Ele se interessa pelo mecanismo de funcionamento das coisas e pode passar semanas tentando consertar um espremedor de laranjas, debruçado sobre uma mesa cheia de arruelas e chaves de fenda. Faz ele mesmo os reparos no telhado, só para não precisar pagar um especialista. Quanto aos especialistas, os mandaquienses são os mais tenazes. Resolvem qualquer questão hidráulica, elétrica ou mecânica, e, se não resolvem, é garantia de que passarão meses tentando. Fornecerão as instruções pelo telefone, se for o caso, agregando informações recentes sobre a família, o clima e os boatos locais.

Os nativos do Mandaqui são às vezes avoados, mas, quando decidem se concentrar, gastam um tempo desproporcional em tarefas que só interessam a eles, como mandar cartas-resposta à fábrica de doce de abóbora reclamando da dificuldade de abrir os potes, com datas e horários das tentativas de libertar a guloseima.
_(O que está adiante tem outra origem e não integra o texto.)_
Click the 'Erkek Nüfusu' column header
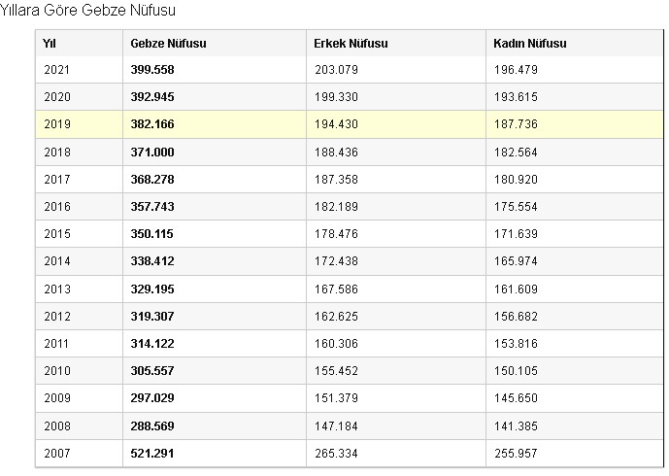The width and height of the screenshot is (669, 476). point(351,45)
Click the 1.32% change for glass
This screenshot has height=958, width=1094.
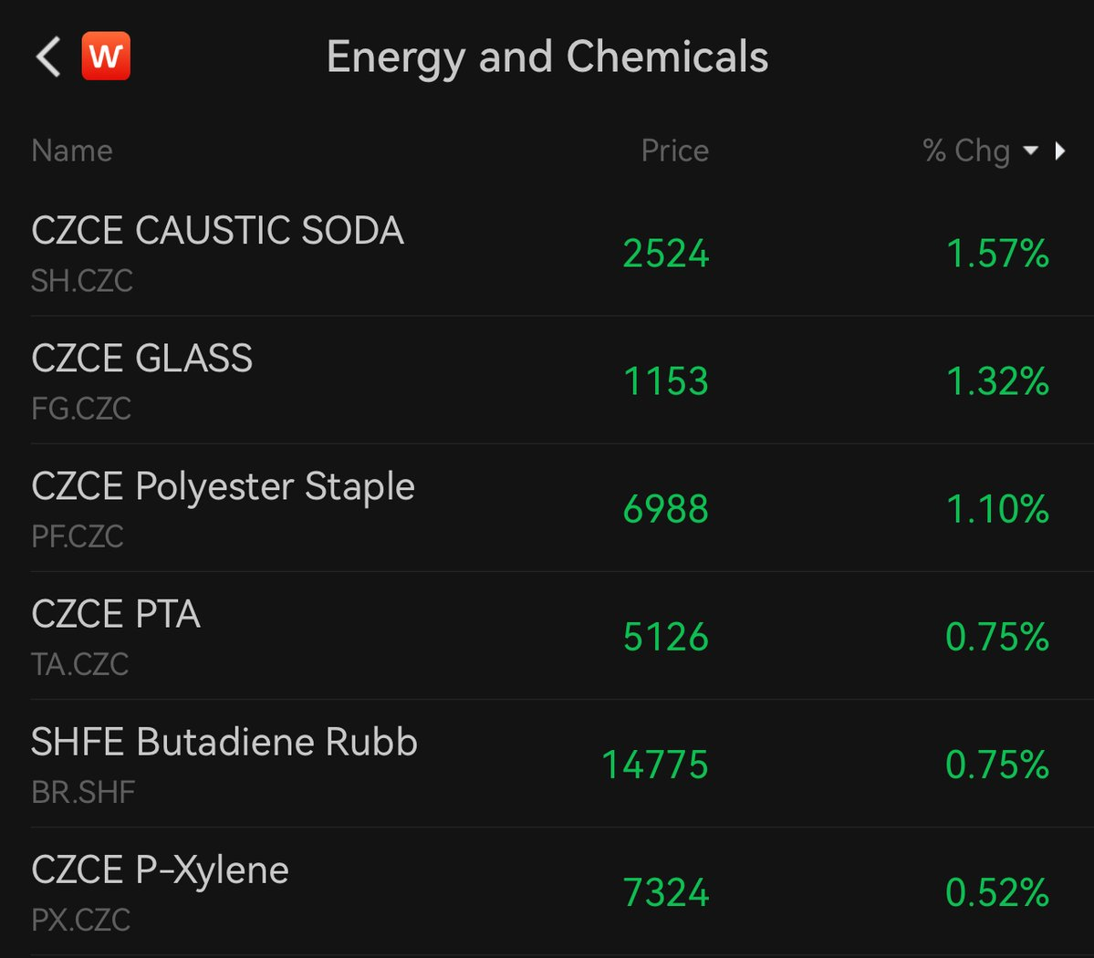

É ele que dá consistência às filas nos açougues, que congestiona a linha telefônica da Eletropaulo quando falta luz e que grita “Vai, Curíntias” durante a formatura dos sobrinhos.

Um diálogo típico entre dois mandaquienses pode se dar da seguinte forma:

NUNO: “O Robert Altman morreu.”

SILAS: “A Odete Roitman?”

O mandaquiense não tem senso de direção e se confunde com facilidade. Veste o pijama às quatro da tarde e adora sair para comprar engenhocas de plástico, patinhos de borracha, rodos de pia, pregadores de madeira e papa-bolinhas que não funcionam. (No bairro, ainda existem amoladores de faca e vendedores de biju.) O mandaquiense faz a lista de compras no computador e usa a fonte Comic Sans, dividindo por cores os itens de higiene pessoal, alimentação e jardinagem.
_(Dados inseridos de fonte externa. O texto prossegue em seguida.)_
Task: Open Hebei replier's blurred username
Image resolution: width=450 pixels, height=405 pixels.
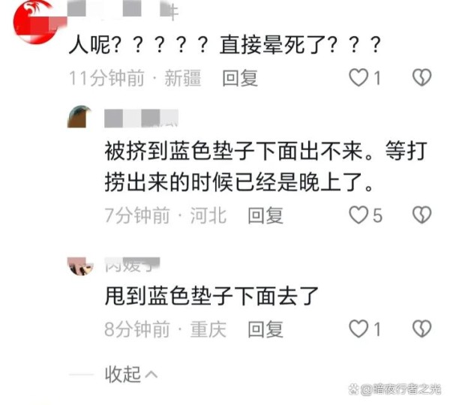Action: (x=141, y=118)
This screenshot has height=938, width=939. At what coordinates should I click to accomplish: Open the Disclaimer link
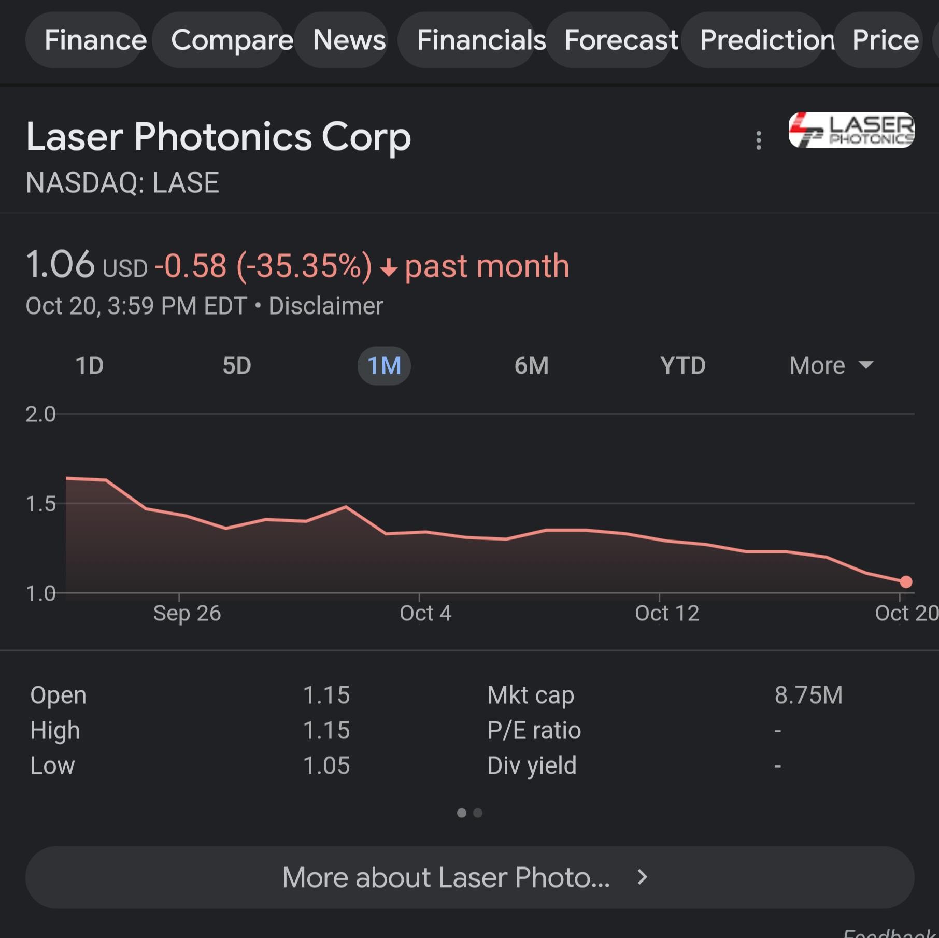point(326,306)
São mandaquienses em potencial aqueles que classificam os livros em ordem alfabética, dispõem as camisas do armário em degradê e possuem o mesmo arranjo de gavetas desde 1964. São mandaquienses desde criancinha aqueles que fazem uma refeição respeitando o equilíbrio dos componentes no prato – o arroz deve chegar ao fim concomitantemente ao feijão e à mistura, e esta ao suco, sob pena de “dar nojo” aos comensais.

“Dar nojo” é uma expressão típica, empregada quando algo está fora do lugar ou um forasteiro deixa a gaveta aberta, por exemplo. O nojo está para o mandaquiense assim como a guerra, a fome e a peste estarão para a humanidade no Juízo Final. Se quiser apoquentar um habitante local, é só largar uma meia do avesso em qualquer lugar da casa e ficar atrás da porta, esperando. Os resultados são imediatos.

Outra conversa característica entre dois autóctones, na porta da farmácia:

NUNO: Silas, lembra do que eu te falei agora há pouco? Sobre aquele meu primo que mora no Lauzane, e que casou na semana passada?

SILAS: Não.

 

O nativo do Mandaqui costuma ter opiniões fortes sobre os enxaguatórios bucais e não atende o telefone dizendo “Alô”, mas “Alôncio” – e aí cai na gargalhada sozinho, antes de engatar uma conversa com quem quer que seja do outro lado da linha. Principalmente se for engano. É comunicativo, mas não sabe contar piadas. Não resiste a um calemburgo do tipo “Aldo, você está atrasaldo!”. Confraterniza com os patrícios em cadeiras nas calçadas ou no balcão das padarias, onde reclama do colesterol alto e pergunta como vai o João Perninha, da bocha.

A propósito: para ter respeito e receber a alcunha de “senhor” no bairro, é necessário que o proponente seja proprietário de um comércio – o sr. Eliseu da quitanda, o sr. Irineu do bar do clube e o microempresário sr. Firmo Farias –, ou ter sobrevivido a uma hecatombe nuclear – sr. Nakamura. Agora, se o sujeito foi alçado à glória terrena apenas por jogar bocha, deve se contentar com apelidos como João Perninha, Pedro de Lara, Zé Colmeia ou Frangão.

O mandaquiense sobe e desce os morros com um guarda-chuva em punho e meia dúzia de garrafas pet na sacola, toma o 118-C lotado e sobrevive à fúria do motorista, que faz as curvas como quem toma a Prússia. Se o mundo fosse só de mandaquienses, certamente seria melhor, mas todos teriam que usar pochetes.